◆ Task description ◆
In the listing below, find the line that contains "The height and width of the screenshot is (1080, 907)." and the line that contains "Task: Click the grey". Quote both and every line between them, exactly, and nothing more.

◆ Source data ◆
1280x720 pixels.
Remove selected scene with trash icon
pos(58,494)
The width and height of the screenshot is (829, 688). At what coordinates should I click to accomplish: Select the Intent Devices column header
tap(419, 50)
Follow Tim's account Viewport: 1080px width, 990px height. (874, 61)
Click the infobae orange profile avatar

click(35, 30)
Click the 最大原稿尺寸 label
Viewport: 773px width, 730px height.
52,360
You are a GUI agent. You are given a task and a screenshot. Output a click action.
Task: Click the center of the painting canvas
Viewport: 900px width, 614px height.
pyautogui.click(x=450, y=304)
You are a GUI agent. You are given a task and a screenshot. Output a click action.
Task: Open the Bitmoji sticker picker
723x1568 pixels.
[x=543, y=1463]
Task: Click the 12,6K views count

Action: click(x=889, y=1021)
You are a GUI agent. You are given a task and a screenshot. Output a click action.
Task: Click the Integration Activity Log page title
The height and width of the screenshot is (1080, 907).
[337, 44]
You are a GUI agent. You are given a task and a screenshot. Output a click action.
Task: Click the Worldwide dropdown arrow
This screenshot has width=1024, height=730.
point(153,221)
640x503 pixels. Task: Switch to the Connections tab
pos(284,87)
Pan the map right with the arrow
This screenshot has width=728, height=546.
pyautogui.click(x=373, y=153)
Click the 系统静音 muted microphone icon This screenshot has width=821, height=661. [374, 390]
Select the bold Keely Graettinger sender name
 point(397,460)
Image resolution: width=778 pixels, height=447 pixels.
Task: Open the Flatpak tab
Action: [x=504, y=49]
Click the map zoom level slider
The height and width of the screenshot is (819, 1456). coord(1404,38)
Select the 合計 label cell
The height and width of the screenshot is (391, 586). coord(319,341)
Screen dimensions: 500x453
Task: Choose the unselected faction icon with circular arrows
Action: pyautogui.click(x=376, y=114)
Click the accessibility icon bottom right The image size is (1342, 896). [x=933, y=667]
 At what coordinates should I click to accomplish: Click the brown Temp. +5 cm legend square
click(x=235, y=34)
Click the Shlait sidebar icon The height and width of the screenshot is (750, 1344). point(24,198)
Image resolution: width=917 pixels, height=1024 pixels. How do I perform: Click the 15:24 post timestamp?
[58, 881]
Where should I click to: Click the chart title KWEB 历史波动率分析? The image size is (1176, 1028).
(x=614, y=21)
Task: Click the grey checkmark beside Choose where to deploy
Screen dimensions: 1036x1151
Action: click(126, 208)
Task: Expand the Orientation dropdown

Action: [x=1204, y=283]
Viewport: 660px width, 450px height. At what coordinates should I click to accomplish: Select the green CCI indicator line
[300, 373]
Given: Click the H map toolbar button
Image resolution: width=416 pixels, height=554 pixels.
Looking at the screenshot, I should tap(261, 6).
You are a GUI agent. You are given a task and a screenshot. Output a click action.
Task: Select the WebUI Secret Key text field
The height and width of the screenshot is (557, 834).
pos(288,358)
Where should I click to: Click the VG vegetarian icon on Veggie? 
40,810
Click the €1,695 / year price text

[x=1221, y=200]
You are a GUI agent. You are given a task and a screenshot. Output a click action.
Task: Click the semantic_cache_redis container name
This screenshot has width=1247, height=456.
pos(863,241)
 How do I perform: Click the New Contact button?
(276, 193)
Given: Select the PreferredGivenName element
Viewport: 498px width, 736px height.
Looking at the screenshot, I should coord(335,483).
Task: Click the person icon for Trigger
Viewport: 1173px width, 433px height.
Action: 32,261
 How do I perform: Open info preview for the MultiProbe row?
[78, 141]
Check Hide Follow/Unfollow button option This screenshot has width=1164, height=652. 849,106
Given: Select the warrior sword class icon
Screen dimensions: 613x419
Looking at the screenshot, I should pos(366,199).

◆ Solution for this task ◆
The height and width of the screenshot is (1080, 907).
[337, 44]
You are a GUI agent. You are given a task and a screenshot. Output a click action.
Task: Click the Worldwide dropdown arrow
This screenshot has width=1024, height=730.
point(153,221)
640x503 pixels. Task: Switch to the Connections tab
pos(284,87)
Pan the map right with the arrow
This screenshot has width=728, height=546.
pyautogui.click(x=373, y=153)
Click the 系统静音 muted microphone icon This screenshot has width=821, height=661. [374, 390]
Select the bold Keely Graettinger sender name
 point(397,460)
Image resolution: width=778 pixels, height=447 pixels.
Task: Open the Flatpak tab
Action: [x=504, y=49]
Click the map zoom level slider
The height and width of the screenshot is (819, 1456). coord(1404,38)
Select the 合計 label cell
The height and width of the screenshot is (391, 586). coord(319,341)
Screen dimensions: 500x453
Task: Choose the unselected faction icon with circular arrows
Action: pyautogui.click(x=376, y=114)
Click the accessibility icon bottom right The image size is (1342, 896). [x=933, y=667]
 At what coordinates should I click to accomplish: Click the brown Temp. +5 cm legend square
click(x=235, y=34)
Click the Shlait sidebar icon The height and width of the screenshot is (750, 1344). point(24,198)
Image resolution: width=917 pixels, height=1024 pixels. How do I perform: Click the 15:24 post timestamp?
[58, 881]
Where should I click to: Click the chart title KWEB 历史波动率分析? The image size is (1176, 1028).
(x=614, y=21)
Task: Click the grey checkmark beside Choose where to deploy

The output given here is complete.